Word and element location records
^^^^^^^^^^^^^^^^
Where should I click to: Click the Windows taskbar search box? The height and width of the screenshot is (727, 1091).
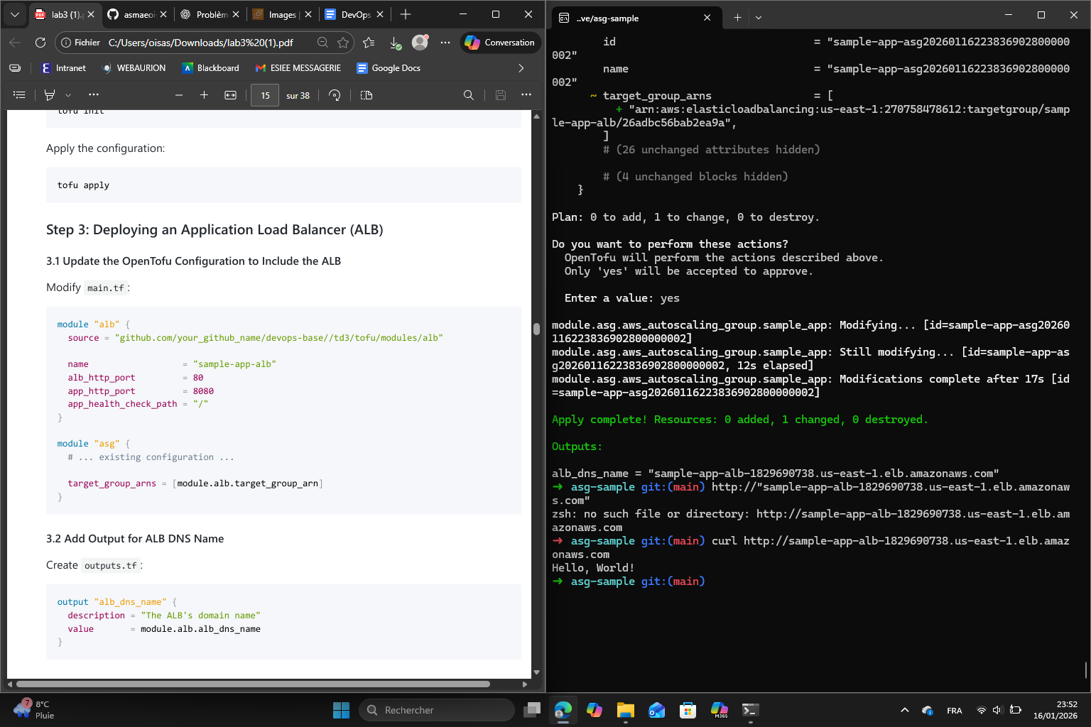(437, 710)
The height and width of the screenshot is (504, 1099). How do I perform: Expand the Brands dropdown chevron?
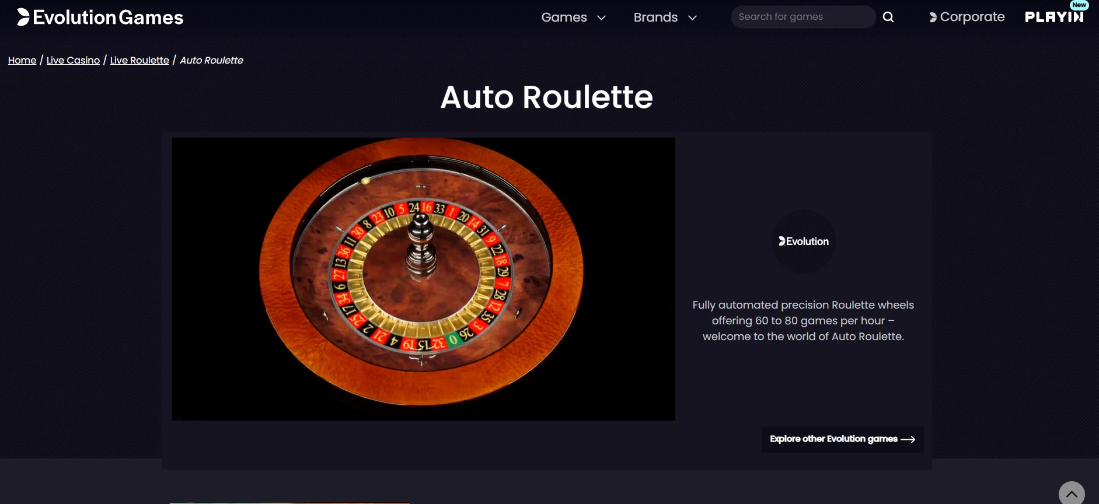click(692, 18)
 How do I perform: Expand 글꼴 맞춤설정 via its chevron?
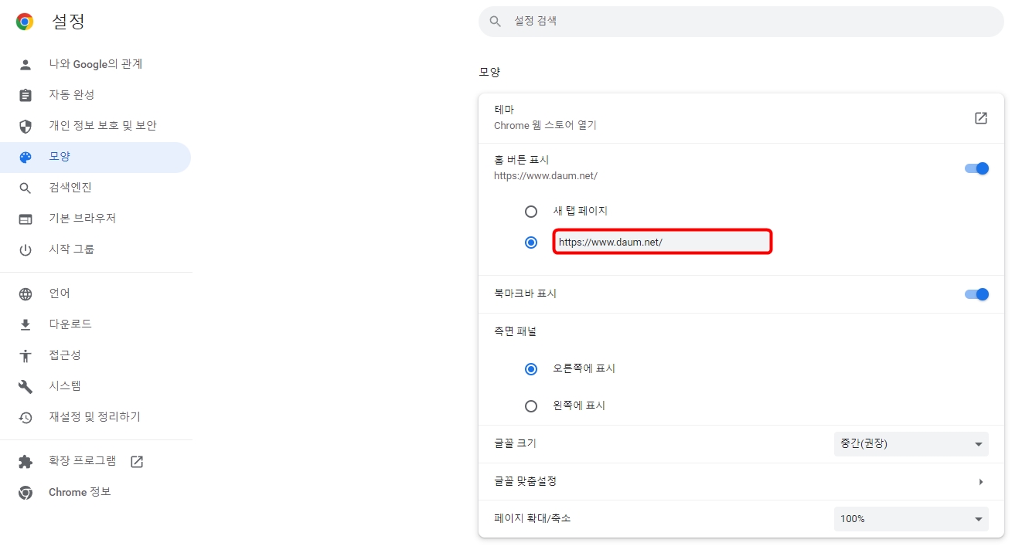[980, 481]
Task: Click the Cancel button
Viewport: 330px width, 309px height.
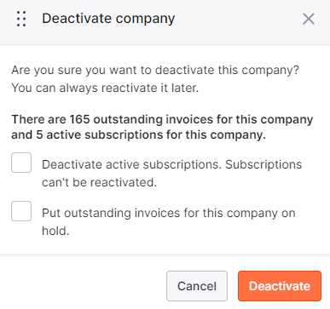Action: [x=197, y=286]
^^^^^^^^^^^^^^^^
#### Work to be completed:
Rewrite every line of the records above, including the requests, and multiply each coordinate in the answers by 2.6, rounding to the nearest whole number with halves rounded up. Leave the pictures out of your answer.

#### Complete response:
Where should I click to: Click the Windows taskbar search box? The height and width of the screenshot is (727, 1091).
(1136, 1846)
The height and width of the screenshot is (504, 1099). How do I perform: Expand the Brands dropdown chevron?
click(1799, 47)
 How do I perform: Expand 글꼴 맞춤설정 via its chevron?
[2548, 1251]
Task: Click the Cancel button
Viewport: 330px width, 309px height.
Action: [x=512, y=744]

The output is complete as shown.